Ken fell landing on a pile of pillows, on the rug that was printed to look like a busy street. The six year old threw his head back laughing breathlessly, as he caught his breath.
“Almost! So close!” He cheered, as he looked around to be sure no one had heard him actually fall off of his dresser. If his mother had caught him… Ken could already picture his mother, chancla in hand ready for a warning throw.
All was well in his world, just waiting for his dad to come home so he could ask him about how his investigation went… And so he could get tucked in. Ken didn’t want to miss a single moment of his father’s time with him.
He got up dusting off his pajamas, making his way for the window near his bed. He peered out to the driveway. He had timed it perfectly as he saw a very familiar van pull into the driveway. A large black SUV with four letters stenciled on the side door.
“Daddy!” He squealed pushing away from the window and running down the stairs, getting the attention of a large black and cream wolf like dog. The dog perked up her ears twitching as she chased after the boy. “C’mon Okami, Daddy’s home! Daddy’s home!”
The dog gave a loud howl bolting down the staircase, waiting as Ken hopped up onto the banister sliding down before following after him.
The front door opened as a very tired man entered. He yawned a bit as he stretched, running his hand through his shaggy black hair, blue eyes showing exhaustion.
“I’m home-” He called before letting out a surprised noise as Ken ran right to him throwing his arms around his father’s leg.
“Daddy’s home!” Ken cheered.
Eiji chuckled scooping his son up into his arms. Ken hugged him tightly, nuzzling him.
“Good to see you kiddo. Missed ya… Shouldn’t you be in bed?”
“Nya!” Ken stuck his tongue out a playful look in his eyes. “Parkour doesn’t require sleep.”
“Oh yes it does.” Eiji was glad he and his team had agreed to go over the evidence in the morning. All he wanted to do now was to spend some time with his family and sleep. “And I thought we talked about the ‘parkour in your room’ thing.” He lowered his voice to a whisper.
“Mommy doesn’t know.” Ken whispered back.
Eiji grinned ruffling his hair.
“Good.” He chuckled before sighing in relief. It was worth it, he knew it was… But sometimes he wondered if he should cut back on the number of clients he accepted. He was gone nightly at the rate he was going.

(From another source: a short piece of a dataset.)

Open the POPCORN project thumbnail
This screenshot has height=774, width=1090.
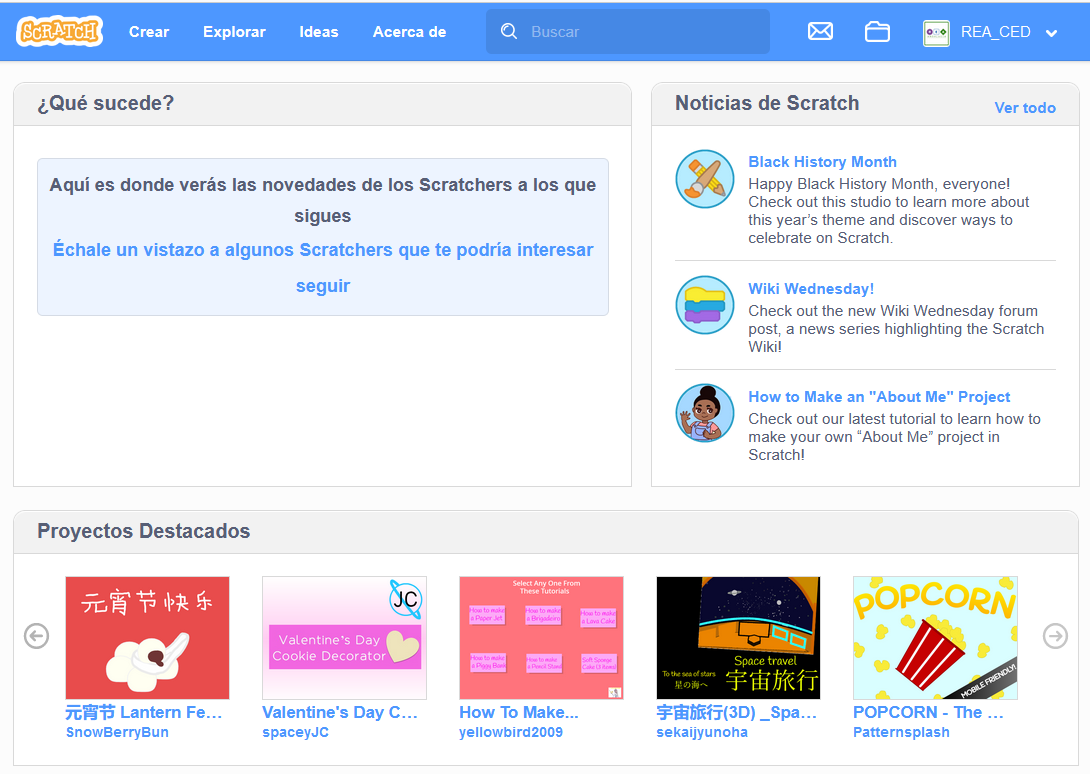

And the last thing he wanted was to miss out on his son’s childhood.
“Welcome home mi corazon.”
Eiji looked to the staircase seeing his wife standing before him. Her long curly brown hair was tied into a ponytail, warmth in her eyes.
“Carmen..” He whispered. Ken smiled waving to his mother as she made her way over, kissing her husband’s cheek before nuzzling her son. “It’s good to be home mi amor.”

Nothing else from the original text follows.